В любви он не был счастливым баловнем, случайным дилетантом. К сближению с женщинами он относился так, как серьезный и прилежный художник относится к своему искусству. Мудрено ли, что ему удавалось достигнуть иногда высокого совершенства.
В полдень я пошел к г-ну де Вольтеру, он никого не принимал, но г-жа Денни меня утешила. Она была умна, начитанна, был у нее вкус, но без заносчивости; и она была заклятый враг прусского короля. Она просила меня рассказать, как я бежал из тюрьмы, и я обещал исполнить ее желание в другой день.

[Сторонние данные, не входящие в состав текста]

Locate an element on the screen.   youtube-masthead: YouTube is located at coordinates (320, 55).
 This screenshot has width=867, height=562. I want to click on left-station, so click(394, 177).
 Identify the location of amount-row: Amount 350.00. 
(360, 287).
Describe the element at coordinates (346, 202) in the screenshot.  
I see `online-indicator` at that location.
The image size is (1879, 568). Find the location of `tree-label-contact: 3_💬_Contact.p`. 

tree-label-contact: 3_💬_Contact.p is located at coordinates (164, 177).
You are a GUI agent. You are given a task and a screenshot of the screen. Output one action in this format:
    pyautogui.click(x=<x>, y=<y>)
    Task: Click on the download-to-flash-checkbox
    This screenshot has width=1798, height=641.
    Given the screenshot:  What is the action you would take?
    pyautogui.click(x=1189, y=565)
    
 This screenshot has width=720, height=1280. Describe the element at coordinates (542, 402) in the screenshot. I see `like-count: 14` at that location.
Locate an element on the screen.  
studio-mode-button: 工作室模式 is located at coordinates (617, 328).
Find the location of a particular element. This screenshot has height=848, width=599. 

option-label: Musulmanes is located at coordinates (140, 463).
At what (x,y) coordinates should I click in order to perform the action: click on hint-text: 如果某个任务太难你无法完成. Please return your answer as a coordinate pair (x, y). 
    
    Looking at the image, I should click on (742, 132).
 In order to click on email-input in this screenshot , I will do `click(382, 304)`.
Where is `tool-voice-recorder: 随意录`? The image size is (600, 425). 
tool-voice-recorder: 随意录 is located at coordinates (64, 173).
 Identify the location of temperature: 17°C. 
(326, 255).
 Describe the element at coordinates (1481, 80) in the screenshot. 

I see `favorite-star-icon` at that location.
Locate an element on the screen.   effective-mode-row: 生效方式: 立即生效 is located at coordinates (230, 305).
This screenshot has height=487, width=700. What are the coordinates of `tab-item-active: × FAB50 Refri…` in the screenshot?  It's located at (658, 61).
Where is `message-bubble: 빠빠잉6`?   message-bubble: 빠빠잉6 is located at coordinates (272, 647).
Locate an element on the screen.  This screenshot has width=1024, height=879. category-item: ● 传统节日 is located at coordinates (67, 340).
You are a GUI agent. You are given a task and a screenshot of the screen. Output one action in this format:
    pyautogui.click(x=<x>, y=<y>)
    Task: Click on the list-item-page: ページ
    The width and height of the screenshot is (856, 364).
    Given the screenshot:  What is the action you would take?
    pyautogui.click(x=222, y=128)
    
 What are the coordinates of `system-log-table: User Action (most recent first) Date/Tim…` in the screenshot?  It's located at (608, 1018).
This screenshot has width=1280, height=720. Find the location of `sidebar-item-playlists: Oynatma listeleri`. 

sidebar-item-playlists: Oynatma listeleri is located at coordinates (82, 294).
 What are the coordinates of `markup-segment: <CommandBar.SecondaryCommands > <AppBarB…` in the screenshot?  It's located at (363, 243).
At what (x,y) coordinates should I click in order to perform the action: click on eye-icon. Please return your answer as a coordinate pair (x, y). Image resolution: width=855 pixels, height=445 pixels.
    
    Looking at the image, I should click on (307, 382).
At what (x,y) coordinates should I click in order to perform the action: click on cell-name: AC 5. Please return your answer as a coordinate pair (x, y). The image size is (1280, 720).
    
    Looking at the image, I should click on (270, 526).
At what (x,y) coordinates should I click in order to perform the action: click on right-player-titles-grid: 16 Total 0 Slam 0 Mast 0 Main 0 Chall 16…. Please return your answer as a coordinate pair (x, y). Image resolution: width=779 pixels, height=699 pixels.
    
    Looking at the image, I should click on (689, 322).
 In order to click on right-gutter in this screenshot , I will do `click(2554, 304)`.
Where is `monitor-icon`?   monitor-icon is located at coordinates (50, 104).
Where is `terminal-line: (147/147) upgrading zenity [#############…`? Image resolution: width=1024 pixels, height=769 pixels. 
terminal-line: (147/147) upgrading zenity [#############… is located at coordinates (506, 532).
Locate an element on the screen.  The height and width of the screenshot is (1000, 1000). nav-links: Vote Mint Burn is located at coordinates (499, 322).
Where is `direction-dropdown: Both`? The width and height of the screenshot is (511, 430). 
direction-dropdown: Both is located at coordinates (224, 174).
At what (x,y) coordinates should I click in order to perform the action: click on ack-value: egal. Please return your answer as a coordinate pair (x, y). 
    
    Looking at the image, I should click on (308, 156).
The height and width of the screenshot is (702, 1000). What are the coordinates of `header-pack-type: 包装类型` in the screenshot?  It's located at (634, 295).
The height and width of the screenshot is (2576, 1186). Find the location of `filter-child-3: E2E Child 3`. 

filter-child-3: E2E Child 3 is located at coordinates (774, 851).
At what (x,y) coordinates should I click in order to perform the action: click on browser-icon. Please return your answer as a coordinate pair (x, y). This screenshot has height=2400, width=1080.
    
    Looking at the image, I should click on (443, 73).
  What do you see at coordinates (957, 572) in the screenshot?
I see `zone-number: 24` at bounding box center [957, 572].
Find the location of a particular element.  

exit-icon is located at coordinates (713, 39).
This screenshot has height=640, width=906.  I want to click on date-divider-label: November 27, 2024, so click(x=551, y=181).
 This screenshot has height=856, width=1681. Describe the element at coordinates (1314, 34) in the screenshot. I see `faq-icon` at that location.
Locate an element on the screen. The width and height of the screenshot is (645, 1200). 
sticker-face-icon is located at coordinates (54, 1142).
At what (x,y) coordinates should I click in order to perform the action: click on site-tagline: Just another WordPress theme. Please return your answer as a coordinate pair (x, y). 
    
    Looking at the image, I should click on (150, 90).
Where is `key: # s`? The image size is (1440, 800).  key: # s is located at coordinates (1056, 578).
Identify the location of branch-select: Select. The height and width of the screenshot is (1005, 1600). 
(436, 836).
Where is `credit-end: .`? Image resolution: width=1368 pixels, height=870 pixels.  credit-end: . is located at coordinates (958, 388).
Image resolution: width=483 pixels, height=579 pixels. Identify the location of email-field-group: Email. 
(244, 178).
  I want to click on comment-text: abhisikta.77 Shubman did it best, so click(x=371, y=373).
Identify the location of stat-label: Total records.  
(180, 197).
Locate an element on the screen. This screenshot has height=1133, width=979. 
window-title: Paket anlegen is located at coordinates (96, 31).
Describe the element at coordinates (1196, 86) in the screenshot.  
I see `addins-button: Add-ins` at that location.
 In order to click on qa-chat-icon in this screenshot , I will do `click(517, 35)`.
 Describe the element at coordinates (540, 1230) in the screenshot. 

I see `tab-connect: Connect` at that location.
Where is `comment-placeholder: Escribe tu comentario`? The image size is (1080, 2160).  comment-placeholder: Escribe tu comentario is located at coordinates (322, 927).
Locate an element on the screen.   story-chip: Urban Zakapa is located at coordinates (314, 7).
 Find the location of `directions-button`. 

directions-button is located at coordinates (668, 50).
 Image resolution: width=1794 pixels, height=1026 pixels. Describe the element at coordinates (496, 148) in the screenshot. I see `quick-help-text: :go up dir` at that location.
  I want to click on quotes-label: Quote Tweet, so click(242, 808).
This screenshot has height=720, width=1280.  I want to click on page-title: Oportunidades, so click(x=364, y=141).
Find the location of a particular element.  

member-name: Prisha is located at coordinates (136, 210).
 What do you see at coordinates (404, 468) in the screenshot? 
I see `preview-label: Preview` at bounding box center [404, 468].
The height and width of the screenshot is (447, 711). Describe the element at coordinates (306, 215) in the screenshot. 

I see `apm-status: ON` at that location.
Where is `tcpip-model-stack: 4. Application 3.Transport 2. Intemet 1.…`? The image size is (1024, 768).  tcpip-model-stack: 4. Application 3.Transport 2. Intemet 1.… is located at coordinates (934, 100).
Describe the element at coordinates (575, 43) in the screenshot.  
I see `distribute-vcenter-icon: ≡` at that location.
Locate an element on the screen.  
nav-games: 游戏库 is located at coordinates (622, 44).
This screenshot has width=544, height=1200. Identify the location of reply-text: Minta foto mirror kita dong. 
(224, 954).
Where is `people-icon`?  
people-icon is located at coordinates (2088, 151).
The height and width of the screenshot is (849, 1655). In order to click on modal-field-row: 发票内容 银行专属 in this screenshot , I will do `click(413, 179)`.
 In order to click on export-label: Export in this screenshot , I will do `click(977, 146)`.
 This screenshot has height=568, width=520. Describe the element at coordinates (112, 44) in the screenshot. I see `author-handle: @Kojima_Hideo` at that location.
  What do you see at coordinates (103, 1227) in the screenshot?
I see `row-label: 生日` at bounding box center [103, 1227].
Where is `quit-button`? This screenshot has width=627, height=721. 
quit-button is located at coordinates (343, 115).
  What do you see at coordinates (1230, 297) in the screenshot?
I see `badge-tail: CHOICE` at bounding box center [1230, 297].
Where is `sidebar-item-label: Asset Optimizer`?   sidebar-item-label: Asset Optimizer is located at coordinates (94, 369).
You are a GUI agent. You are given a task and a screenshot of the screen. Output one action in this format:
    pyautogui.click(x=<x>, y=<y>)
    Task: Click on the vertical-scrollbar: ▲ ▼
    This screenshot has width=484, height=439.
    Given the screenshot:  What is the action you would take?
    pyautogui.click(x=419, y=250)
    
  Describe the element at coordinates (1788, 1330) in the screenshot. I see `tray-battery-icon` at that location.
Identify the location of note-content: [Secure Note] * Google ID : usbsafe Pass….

Г-н де Вольтер к столу не вышел. Он появился только к пяти, держа в руке письмо.
– Знаете ли вы, – спросил он меня, – маркиза Альбергатти Капачелли[97], сенатора из Болоньи, и графа Парадизи?
– Парадизи не знаю, а г-на Альбергатти только в лицо и понаслышке, он не сенатор, а один из сорока, уроженец Болоньи, где их не сорок, а пятьдесят.
– Помилуйте! Что за головоломка?
– Вы с ним знакомы?
– Нет, но он прислал мне пьесы Гольдони, болонские колбасы, перевод моего «Танкреда» и намерен навестить меня.
– Он не приедет, он не так глуп.
– Не глуп? Ужели глупо ездить ко мне с визитами?
– Я говорю об Альбергатти. Он знает, что повредит во мнении, кое, быть может, вы составили о нем. Он уверен, что, если навестит вас, вы распознаете его ничтожество, и прощай иллюзии. Впрочем, он добрый дворянин с доходом в шесть тысяч цехинов и театральный поклонник. Он изрядный комедиант, сочинитель комедий в прозе, не способных рассмешить.
– Знатный титул. Но как это пятьдесят и сорок?
– Так же, как полдень в Базеле в одиннадцать[98].
– Понимаю. Как в вашем Совете Десяти семнадцать[99].
– Именно. Но проклятые сорок в Болонье – другое дело.
– Почему проклятые?
– Они не облагаются податями и посему вершат любые преступления, а потом покидают страну и живут себе на доходы.
– Это благодать, а не проклятие, но продолжим. Маркиз Альбергатти несомненно литератор.
– Он хорошо пишет на родном языке, знает его изрядно, но утомляет читателя, ибо слушает одного себя, и притом нелаконичен. К тому же в голове у него пусто.
– Он актер, вы сказали.
– Превосходный, коли играет свое, особенно в роли любовников.
– Красив ли он?
– На сцене, но не в жизни. Лицо невыразительное.
– Но пьесы его имеют успех.
– Отнюдь. Их освистали бы, если б поняли.
– А что вы скажете о Гольдони?
– Это наш Мольер.
– Почему он именует себя поэтом герцога Пармского?
– Чтобы обзавестись каким-нибудь титулом, ибо герцог о том не ведает[100]. Еще он именует себя адвокатом, но он только мог бы быть им[101]. Он хороший комик, вот и все. Я с ним в дружбе, и вся Венеция это знает. В обществе он не блещет, он безвкусен и приторен, как мальва.
– Он мне писал. Он нуждается, хочет покинуть Венецию. Это, верно, не по нраву хозяевам театров, где играют его пьесы.